You are viewing a plain text version of this content. The canonical link for it is here.
Posted to dev@beam.apache.org by Kamil Wasilewski <ka...@polidea.com> on 2020/01/02 13:54:55 UTC
Re: Performance drops in Python PortableRunner tests

Robert, you can find the pipeline of this particular test here:
https://github.com/apache/beam/blob/master/sdks/python/apache_beam/testing/load_tests/pardo_test.py
.

The documentation for running this kind of tests, including how to set up a
Flink cluster, is on CWIKI:
https://cwiki.apache.org/confluence/display/BEAM/Contribution+Testing+Guide#ContributionTestingGuide-TestsofCoreApacheBeamOperations
.
Hope this helps.


On Fri, Dec 20, 2019 at 7:10 PM Pablo Estrada <pa...@google.com> wrote:

> The jenkins jobs for the Flink load tests:
> https://github.com/apache/beam/blob/master/.test-infra/jenkins/job_LoadTests_ParDo_Flink_Python.groovy
>
> The documentation for the test contains how to run it on each runner:
> https://github.com/apache/beam/blob/master/sdks/python/apache_beam/testing/load_tests/pardo_test.py#L17
>
> I assume that standing up the Flink cluster should be done separately.
>
> LMK if that helps Robert.
> -P.
>
> On Fri, Dec 20, 2019 at 9:59 AM Robert Bradshaw <ro...@google.com>
> wrote:
>
>> Yes, it is possible that this had an influence--Reads are now all
>> implemented as SDFs and Creates involve a reshuffle to better
>> redistribute data.

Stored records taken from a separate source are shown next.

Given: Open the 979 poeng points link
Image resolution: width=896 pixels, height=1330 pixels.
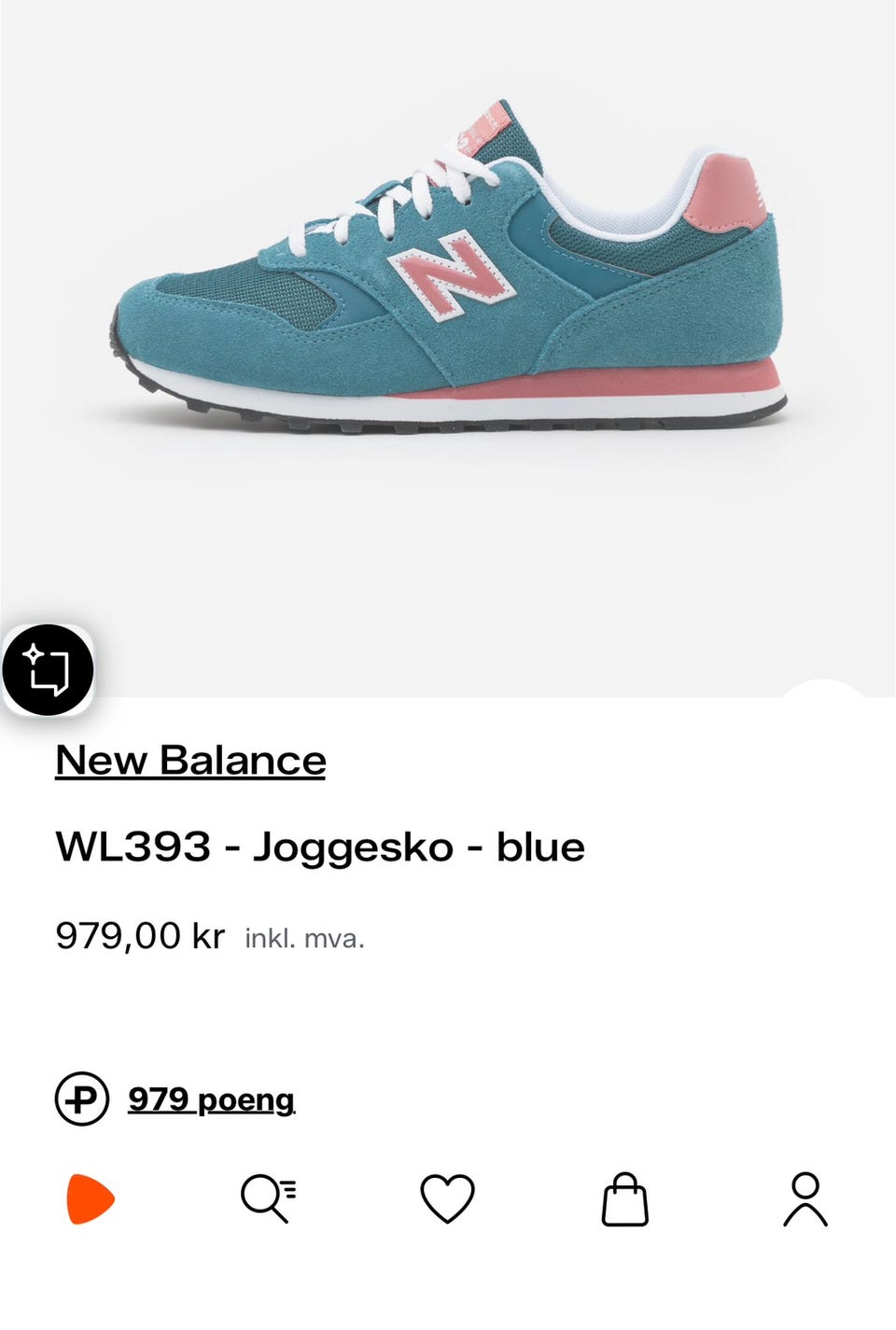Looking at the screenshot, I should tap(211, 1099).
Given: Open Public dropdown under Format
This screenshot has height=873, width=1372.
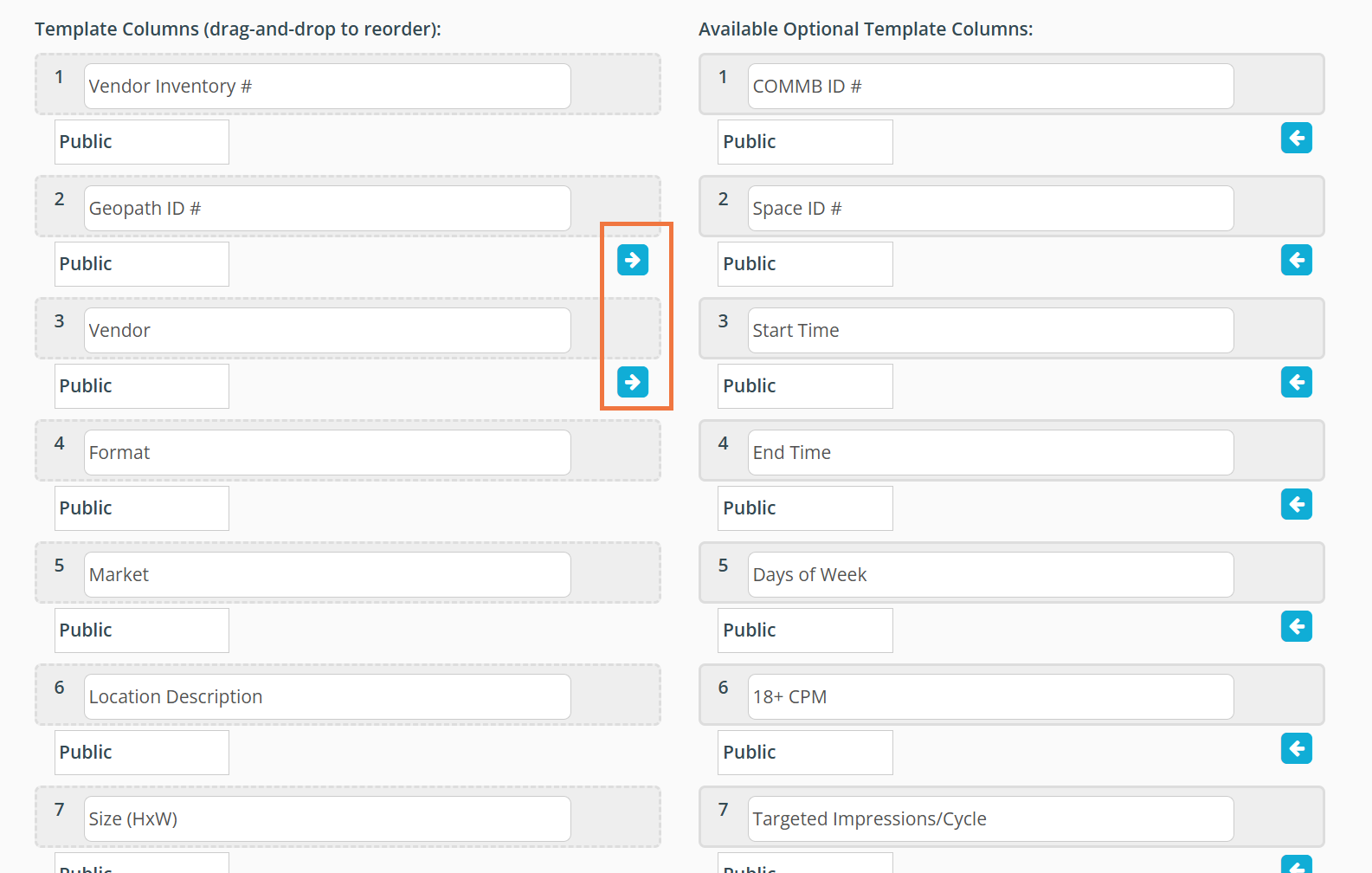Looking at the screenshot, I should (x=142, y=508).
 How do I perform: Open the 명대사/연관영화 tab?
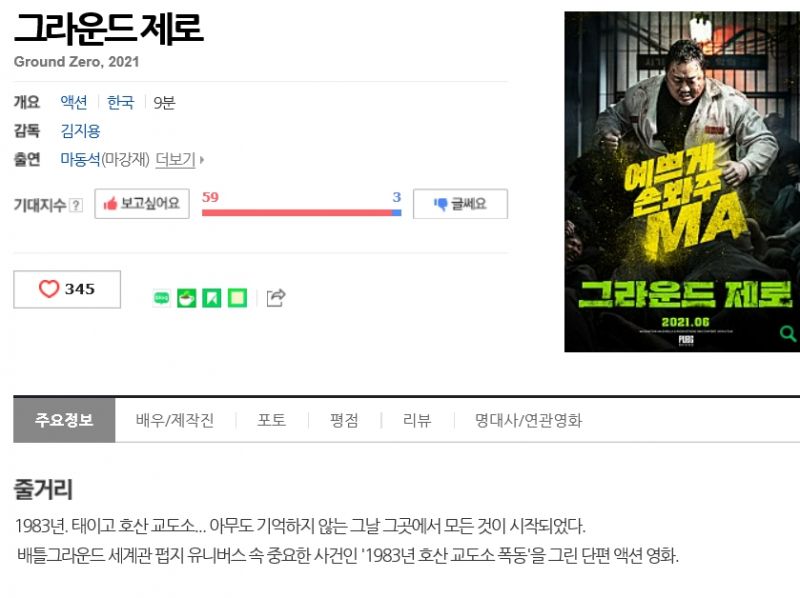pyautogui.click(x=528, y=420)
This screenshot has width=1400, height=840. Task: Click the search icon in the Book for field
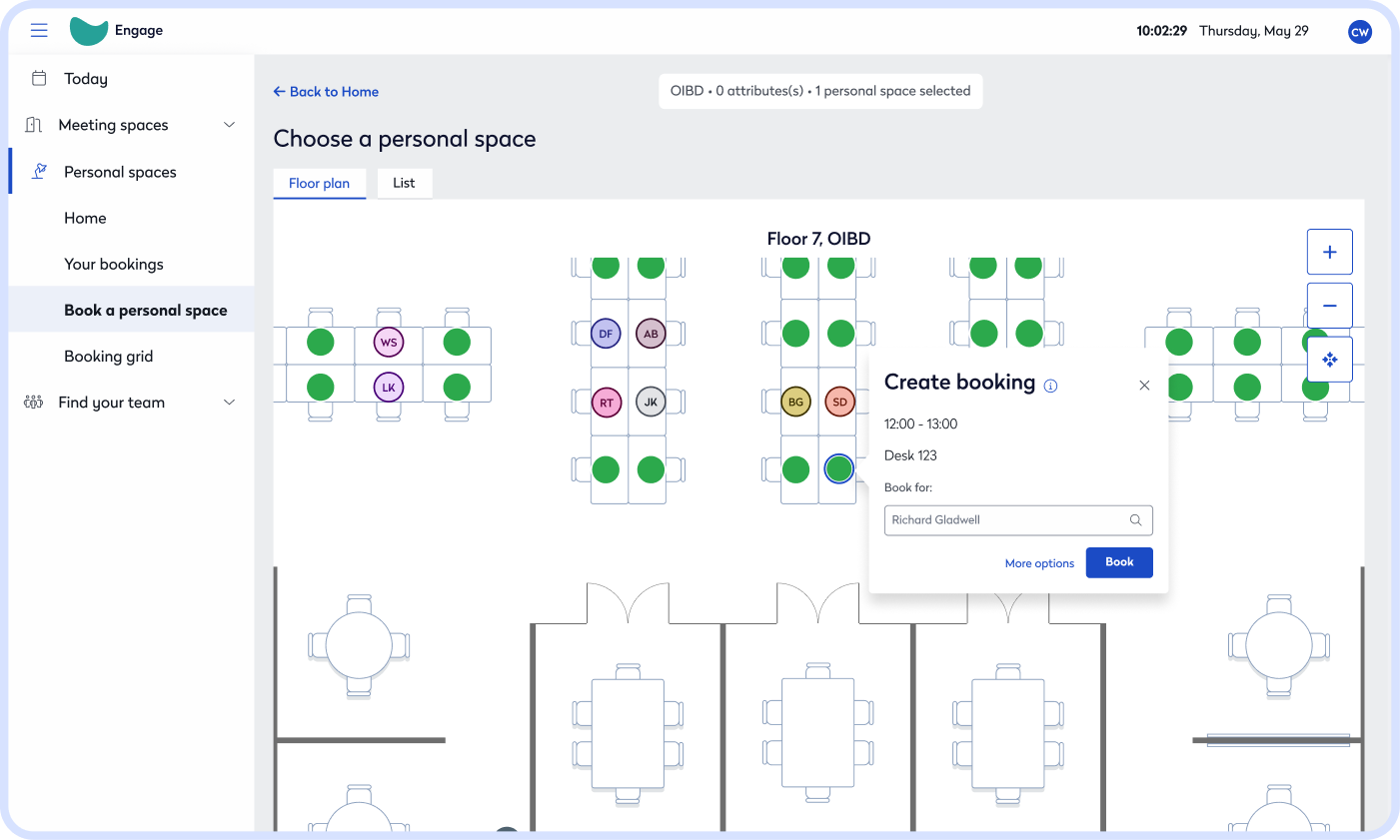pyautogui.click(x=1135, y=519)
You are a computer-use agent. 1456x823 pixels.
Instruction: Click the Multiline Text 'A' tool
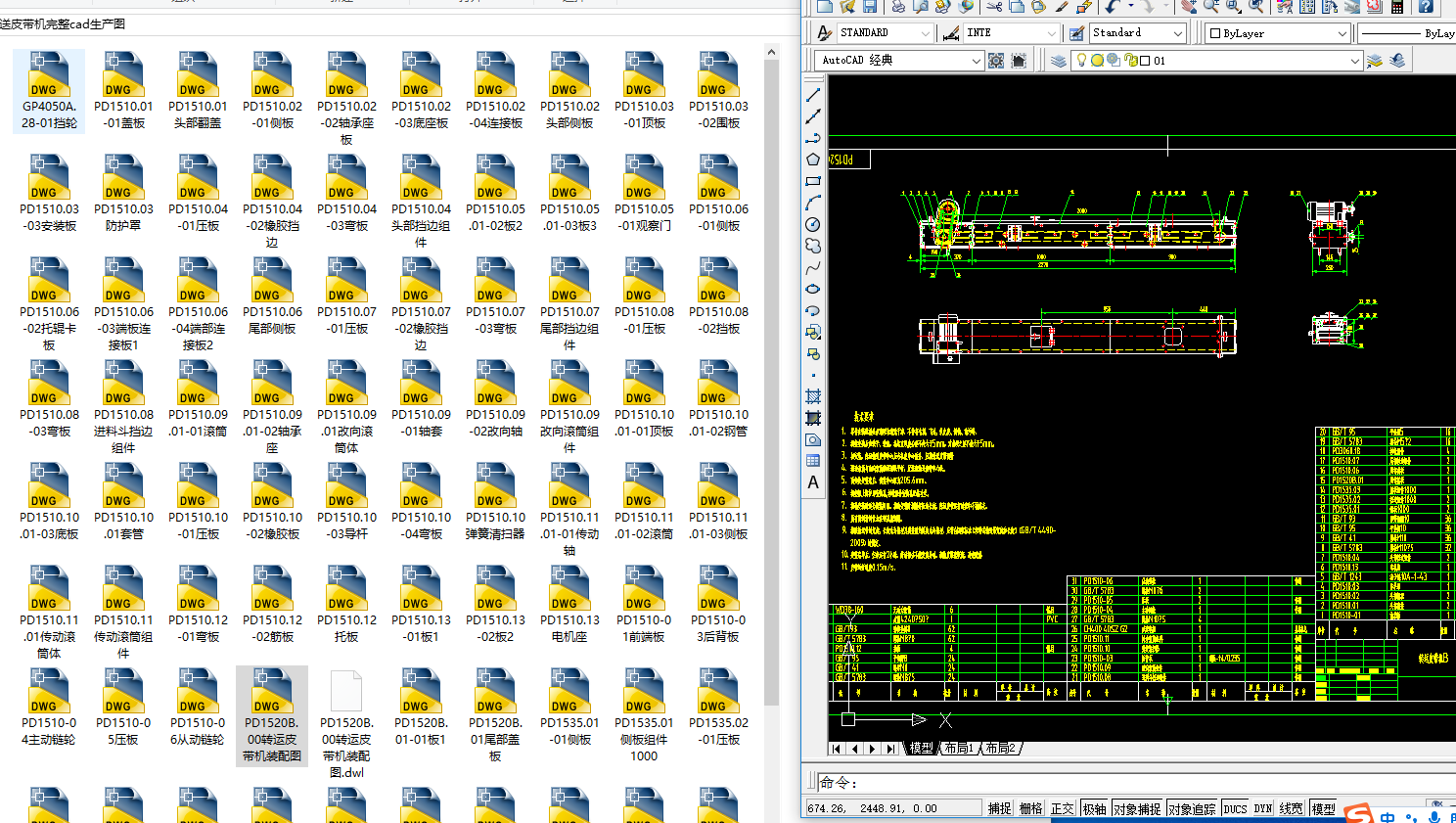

This much of a change is quite surprising. Where is
>> the pipeline for, say, "Python | ParDo | 2GB, 100 byte records, 10
>> iterations | Batch" and how does one run it?
>>
>> On Fri, Dec 20, 2019 at 6:50 AM Kamil Wasilewski
>> <ka...@polidea.com> wrote:
>> >
>> > Hi all,
>> >
>> > We have a couple of Python load tests running on Flink in which we are
>> testing the performance of ParDo, GroupByKey, CoGroupByKey and Combine
>> operations.
>> >
>> > Recently, I've discovered that the runtime of all those tests rose up
>> significantly. It happened between the 6th and 7th of December (the tests
>> are running daily). Here are the dashboards where you can see the results:
>> >
>> >
>> https://apache-beam-testing.appspot.com/explore?dashboard=5649695233802240
>> >
>> https://apache-beam-testing.appspot.com/explore?dashboard=5763764733345792
>> >
>> https://apache-beam-testing.appspot.com/explore?dashboard=5698549949923328
>> >
>> https://apache-beam-testing.appspot.com/explore?dashboard=5678187241537536
>> >
>> > I've seen in that period we submitted some changes to the core,
>> including Read transform. Do you think this might have influenced the
>> results?
>> >
>> > Thanks,
>> > Kamil
>>
>